=== Section Start ===

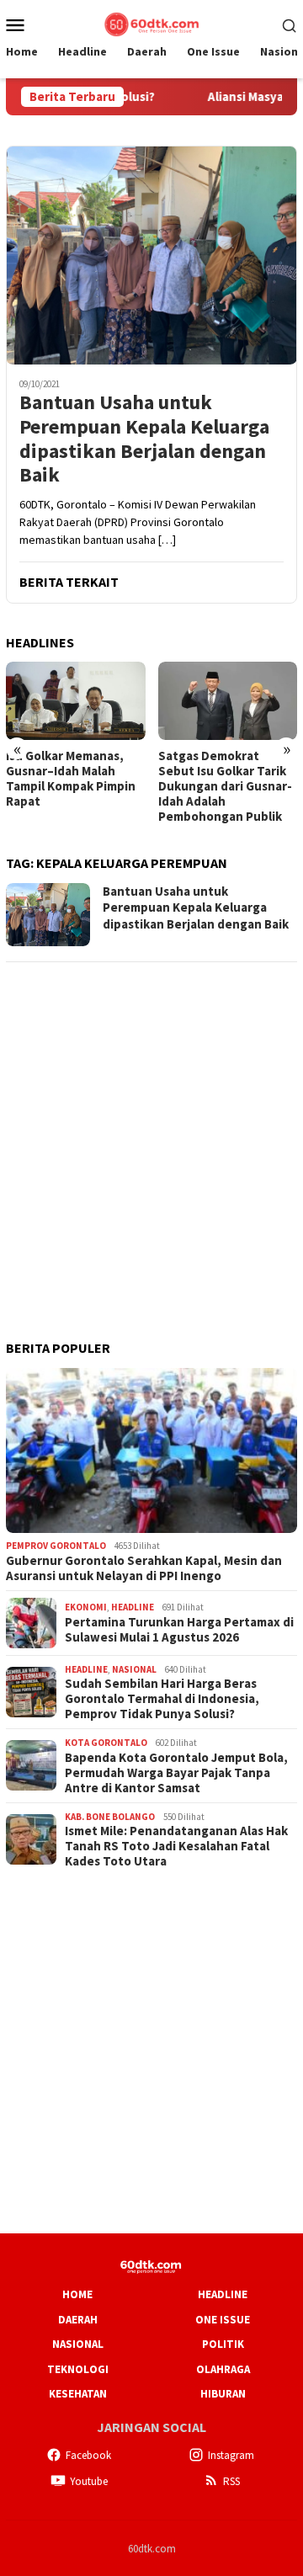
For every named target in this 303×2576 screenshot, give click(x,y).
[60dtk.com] (151, 22)
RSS (231, 2481)
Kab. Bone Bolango (110, 1817)
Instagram (231, 2455)
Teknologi (78, 2369)
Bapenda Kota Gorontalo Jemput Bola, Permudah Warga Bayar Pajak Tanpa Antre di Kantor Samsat (176, 1773)
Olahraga (223, 2369)
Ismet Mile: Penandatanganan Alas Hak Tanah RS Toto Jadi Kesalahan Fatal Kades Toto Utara (176, 1846)
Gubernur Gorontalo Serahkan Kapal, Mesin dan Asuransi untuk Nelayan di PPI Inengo (144, 1568)
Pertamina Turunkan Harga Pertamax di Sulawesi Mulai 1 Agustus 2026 (179, 1630)
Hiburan (223, 2394)
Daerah (78, 2320)
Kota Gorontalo (106, 1742)
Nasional (134, 1669)
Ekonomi (86, 1607)
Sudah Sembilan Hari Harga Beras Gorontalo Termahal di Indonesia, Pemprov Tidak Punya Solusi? (162, 1699)
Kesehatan (78, 2394)
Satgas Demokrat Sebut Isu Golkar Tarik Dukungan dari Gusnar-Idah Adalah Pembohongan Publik (225, 786)
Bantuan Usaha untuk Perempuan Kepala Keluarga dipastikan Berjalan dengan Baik (144, 439)
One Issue (222, 2320)
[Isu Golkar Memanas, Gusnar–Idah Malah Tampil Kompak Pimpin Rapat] (76, 701)
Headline (132, 1607)
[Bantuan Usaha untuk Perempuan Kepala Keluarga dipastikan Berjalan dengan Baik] (151, 255)
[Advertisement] (151, 1128)
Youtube (89, 2481)
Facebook (88, 2455)
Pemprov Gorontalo (56, 1545)
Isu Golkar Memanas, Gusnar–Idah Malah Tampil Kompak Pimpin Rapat (71, 778)
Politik (223, 2344)
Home (77, 2294)
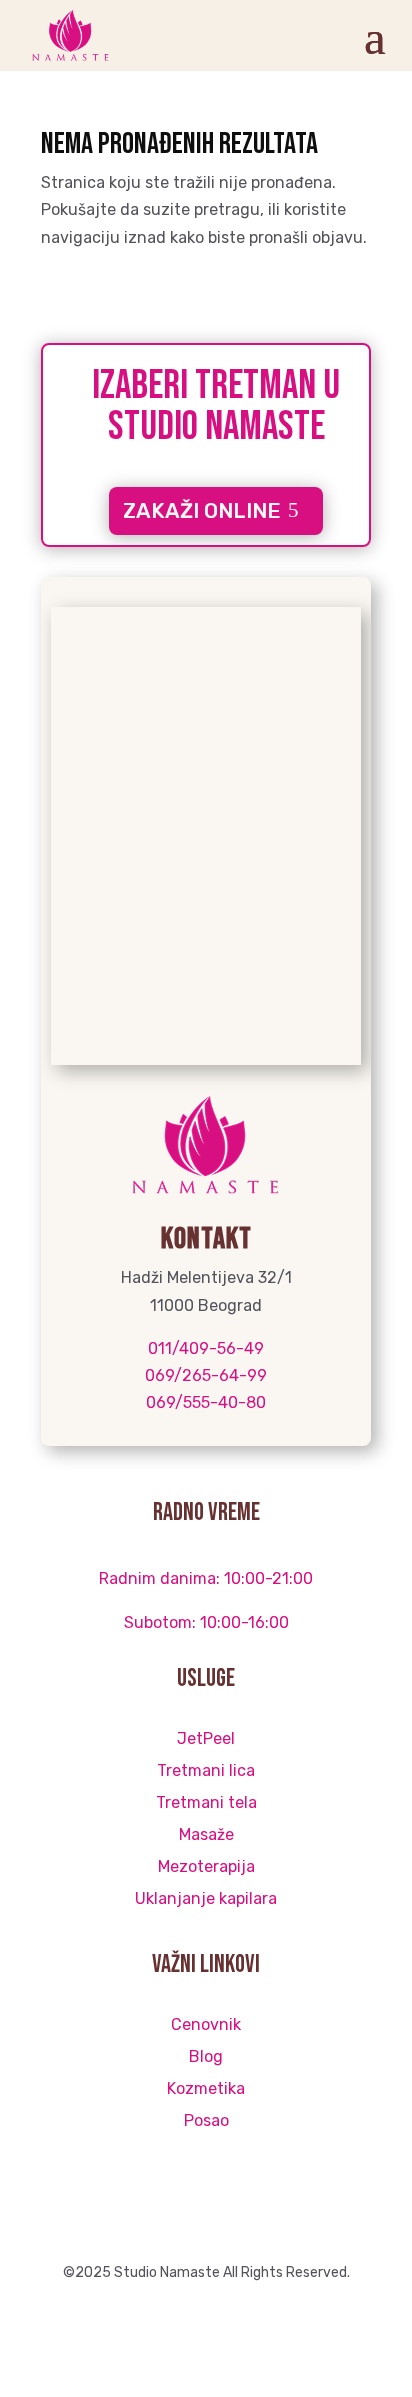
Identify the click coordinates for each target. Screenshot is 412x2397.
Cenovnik (206, 2024)
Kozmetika (206, 2088)
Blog (206, 2056)
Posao (206, 2120)
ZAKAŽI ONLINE (202, 510)
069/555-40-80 (206, 1402)
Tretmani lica (206, 1770)
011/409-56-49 (206, 1348)
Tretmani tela (206, 1802)
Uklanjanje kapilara (206, 1898)
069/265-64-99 (206, 1375)
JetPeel (206, 1738)
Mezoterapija (206, 1866)
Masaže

=== Section End ===

§ Assignment:
Go through the records above and, whenever a line includes the word "Kompak", copy it.

§ Finished exercise:
[Isu Golkar Memanas, Gusnar–Idah Malah Tampil Kompak Pimpin Rapat] (76, 701)
Isu Golkar Memanas, Gusnar–Idah Malah Tampil Kompak Pimpin Rapat (71, 778)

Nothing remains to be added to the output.